━━ Records ━━
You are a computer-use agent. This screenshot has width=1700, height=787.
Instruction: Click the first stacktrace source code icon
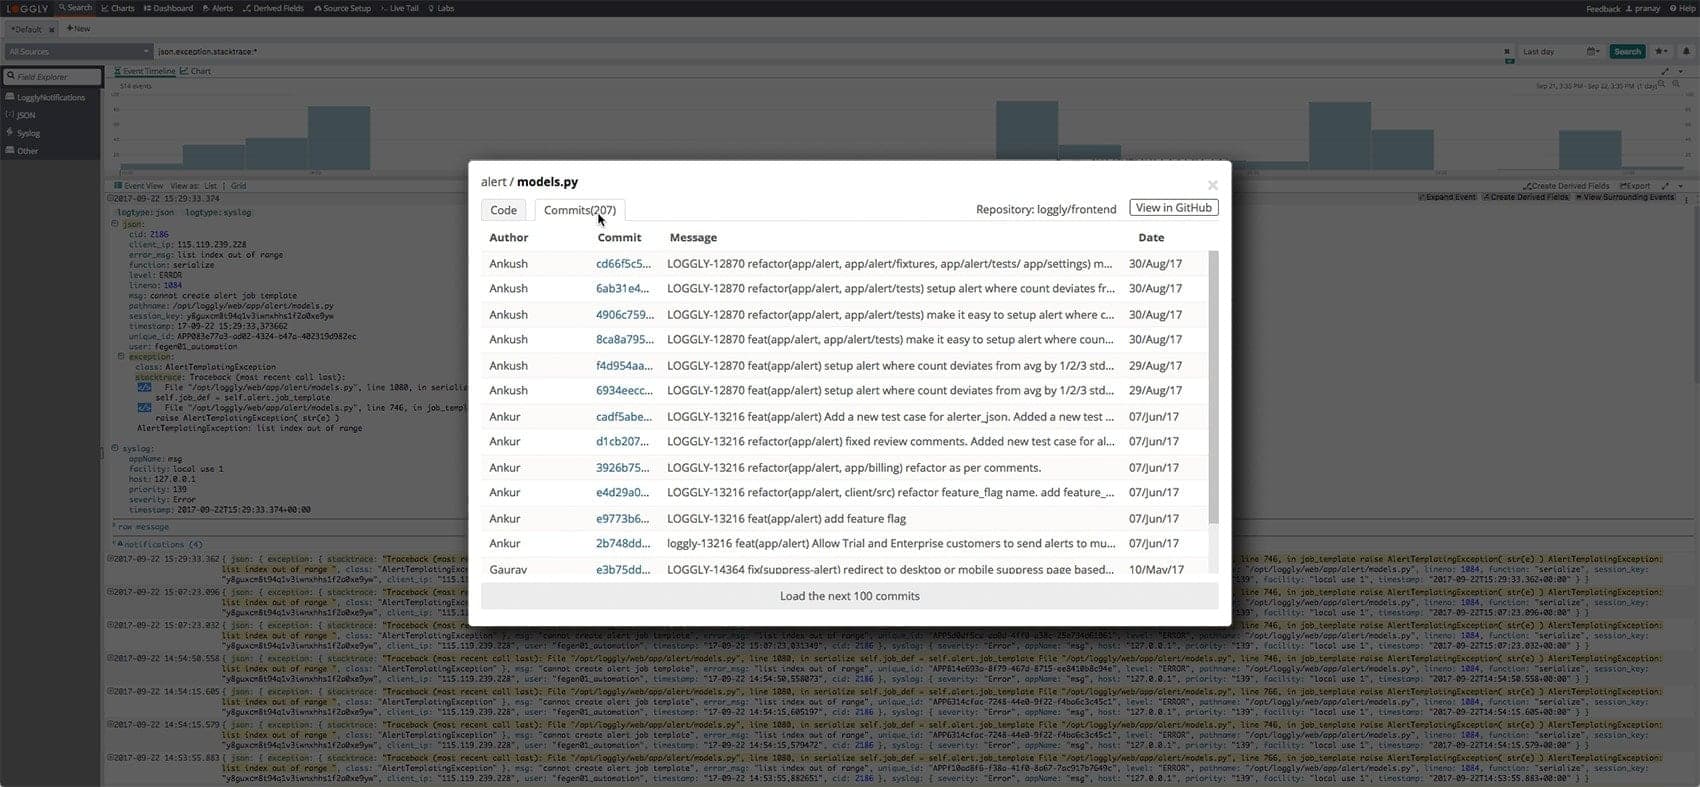pos(144,387)
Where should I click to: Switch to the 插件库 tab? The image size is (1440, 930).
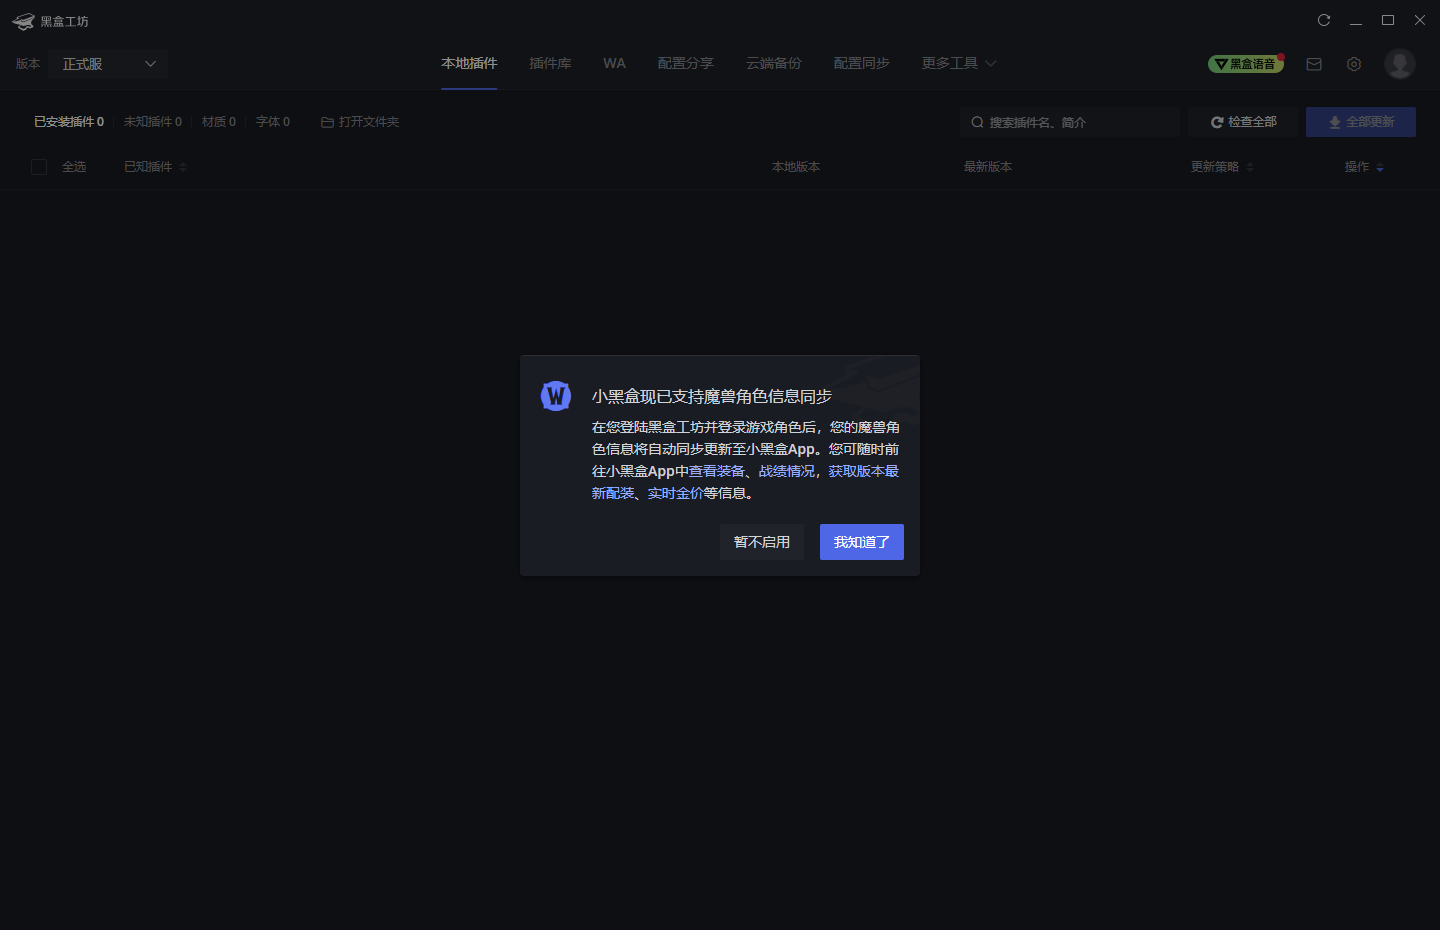click(550, 62)
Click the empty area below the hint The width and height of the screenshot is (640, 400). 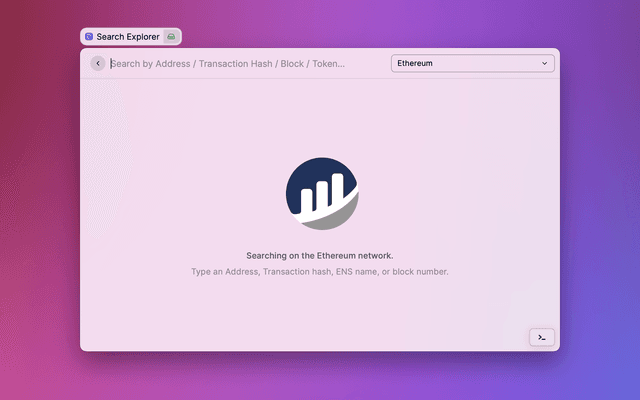point(320,310)
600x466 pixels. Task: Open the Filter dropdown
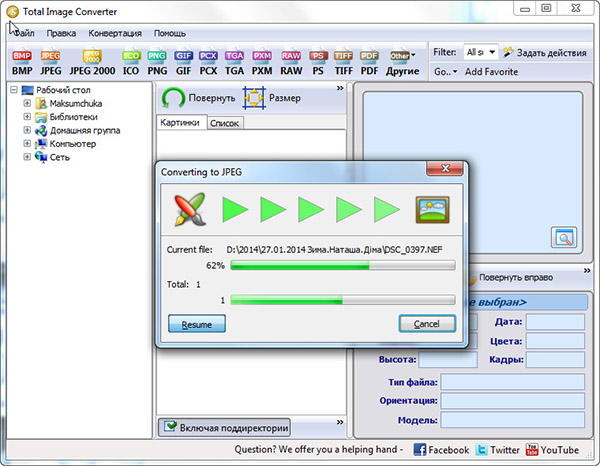(480, 52)
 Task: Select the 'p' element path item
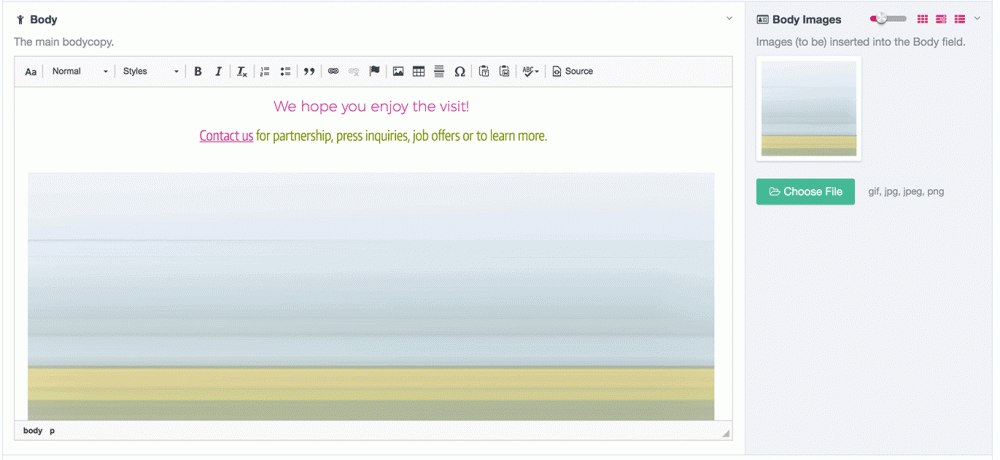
━━━
Write down exactly the lines running from the line with "600x466 pixels. Task: Open" through the end of the material, both ends included, and none of the pictures.

§ **Expected answer**
600x466 pixels. Task: Open the Filter dropdown
(480, 52)
 Task: Select the 'p' element path item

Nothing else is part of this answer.